ZITIERTER TEXTAUSZUG:
· · · · ·

Die Worte aus der Luft ziehen - Spurensuche in Prag

Aktualisiert: 23. Dez. 2023



Im Überraschungsbeitrag vom Oktober begibt sich Sabrina auf Spurensuche im wunderschönen Prag.


Ankunft


Es liegt Nebel über der Landschaft, als ich in Domažlice ankomme. Ich steige aus, direkt auf die Gleise und suche mit den anderen vier Passagieren, die ebenfalls nach Prag wollen, den Schienenersatzverkehr. Wir finden den Bus, fahren auf Landstraßen an endlosen Feldern vorbei, dann wieder durch ein Dorf. Der Himmel ist wolkenverhangen, in der Ferne zeichnen sich Hügel und Wälder ab. Nach einer Stunde sind wir in Plzeň, Pilsen, wo ich am Gleis auf den Direktzug nach Prag warte. Es ist spät vormittags, als ich in Prag ankomme.

Leben und Arbeit in Prag

Ich mache mich auf zum Hotel. Kaum habe ich den Bahnhof verlassen und den Weg in eine Gasse eingeschlagen, bin ich gefesselt von der Architektur. Es klart auf und Prags Fassaden strahlen im Sonnenschein, der mittlerweile durch die Wolken dringt. Die Häuser spiegeln die unterschiedlichsten Stile und Epochen wider – Renaissance, Jugendstil, dann zur Altstadt hin romantisch und gotisch. Mein Hotel liegt unweit der Ecke der ehemaligen Karpfen- und Maiselgasse. Heute Náměstí Franze Kafky – Franz-Kafka-Platz. Ein gusseisernees Abbild von Kafkas Gesicht schaut in unbestimmte Richtung, hinter ihm ein Gewirr aus Straßen, Gassen, wie Büchern in einem Regal.



In dem Haus, welches hier einst stand, wurde Kafka am 3. Juli 1883 geboren. Von seinem Geburtshaus ist nur noch das Tor übrig – das Haus, das heute dort steht, wurde erst danach erbaut. Prag ist zu der Zeit Teil der europäischen Hegemonialmacht Österreich-Ungarn. Kafkas Familie gehört der jüdisch deutschsprachigen Minderheit in Prag an, weshalb er auch eine deutsche Schule besucht. Die Bevölkerung in Prag setzt sich zu der Zeit aus einer weitgehend verarmten tschechischen Mehrheit und einer deutschen Minderheit zusammen, letzter bildet die herrschende Schicht. Obwohl Deutsch die Sprache der Verwaltung, der Geschäftswelt und des Militärwesens ist, spricht nur ein Bruchteil der Menschen Deutsch. In Prag existieren zwei Kulturen neben- und gleichzeitig getrennt voneinander. Gegenüber von Kafkas Schule liegt eine in Konkurrenz zur deutschen stehende tschechische Schule.

· · · · ·

BEREITGESTELLTES MATERIAL:

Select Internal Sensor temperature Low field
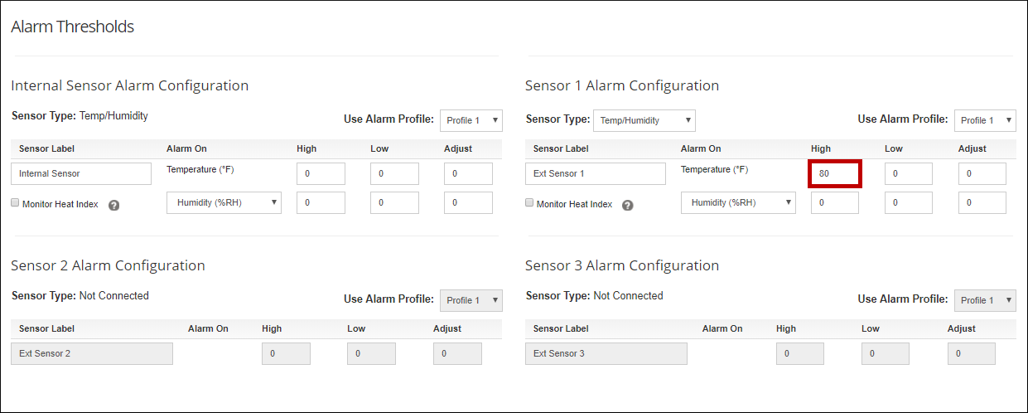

· · · · ·

AUFGABENSTELLUNG:
Bitte beantworte anhand des Textauszugs: An welchem Tag wurde Kafka geboren?

MUSTERLÖSUNG:
Kafka wurde am 3. Juli 1883 geboren.